A la veille de la 29 eme commémoration du génocide commis contre les Tutsi au Rwanda en 1994, les Rwandais sont appelés à conjuguer leurs efforts, pour juguler la crise du traumatisme observée durant cette période de commémoration.
Le ministère de la santé, à travers le Centre Biomédical du Rwanda (RBC), a organisé une conférence de presse à Kigali, pour revenir sur la question du traumatisme a la veille de la période de commémoration du génocide perpétré contre les Tutsi.
Le Docteur Iyamuremye Jean Damascène, du service de la santé mentale au RBC, a appelé à la collaboration de toute la communauté pour minimiser les risques du traumatisme.

” Les gens bien portant doivent s’approcher des personnes victimes du traumatisme et les aider à aller vers les services d’assistance psychothérapeutiques disponibles à tous les centres de santé du pays, ” a indiqué Dr Iyamuremye.
Il a renchéri en disant que des équipements et du personnel formé sont disponibles, pour venir en aide à toute personne en besoin.
De son côté, Dr Gishoma Darius, également de RBC, a fait savoir que les statistiques du traumatisme au Rwanda sont alarmant.
” Les statistiques nous montrent que 26% des victimes du génocide souffrent du traumatisme à différents niveaux. Il est donc du devoir de chacun de nous, de s’approcher de ces personnes et leur apporter de l’assistance dans les moments difficiles et même au-delà,” a-t-il supplié.

Docteur Chaste Uwihoreye du centre Uyisenga Ni Imanzi, s’occupant des problèmes psycho sociaux, a révélé la souffrance des personnes victimes du traumatisme, allant du petit stress au suicide.
Il a saisi l’occasion pour appeler toute la communauté à conjuguer les efforts pour minimiser les manifestations du traumatisme observées surtout pendant la période de commémoration du génocide commis contre les Tutsi.
Docteur Chaste Uwihoreye a toutefois indiqué que la résilience des Rwandais prend de plus en plus le devant. Selon Les statistiques montrent que 88% des Rwandais ont espoir de bien vivre et cela devant toute situation.

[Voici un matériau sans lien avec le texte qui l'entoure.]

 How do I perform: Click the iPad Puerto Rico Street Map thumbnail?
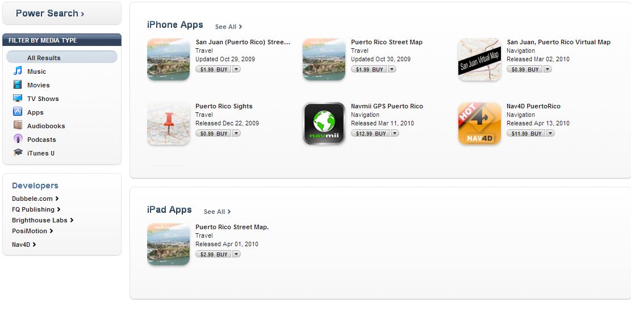[168, 245]
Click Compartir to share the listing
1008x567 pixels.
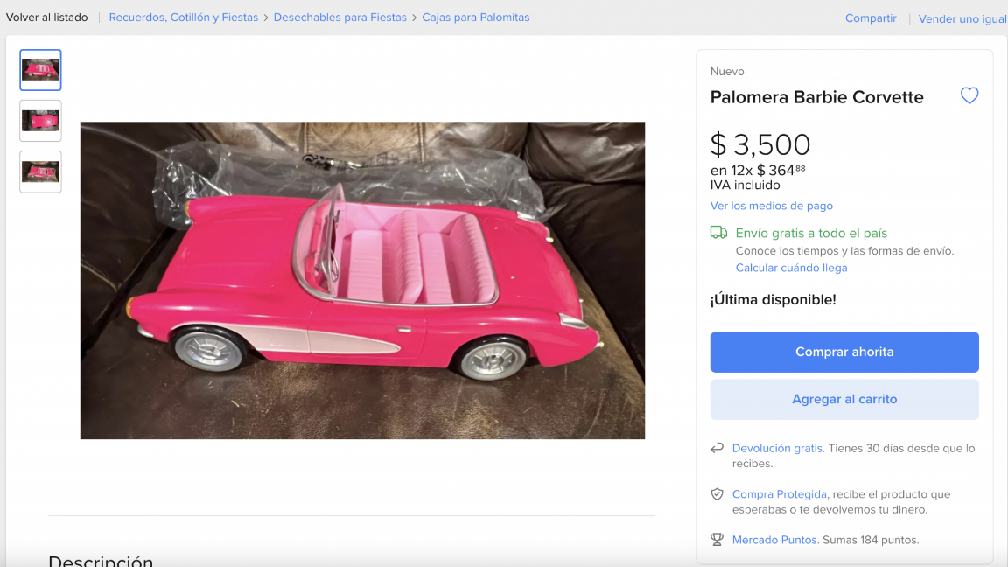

Comme le montrent les experts, les signes du traumatisme ne peuvent jamais s’estomper complètement, mais peuvent diminuer de gravité. Les mêmes experts indiquent que le traumatisme, à la longue, devient intergénérationnel. D’où une attention particulière pour ne pas lâcher prise pour l’assistance aux personnes qui en souffrent.
La période de commémoration du génocide commis contre les Tutsi au Rwanda débute le 7 avril de chaque année, et va jusqu’au 4 juillet, date à laquelle le génocide a pris fin.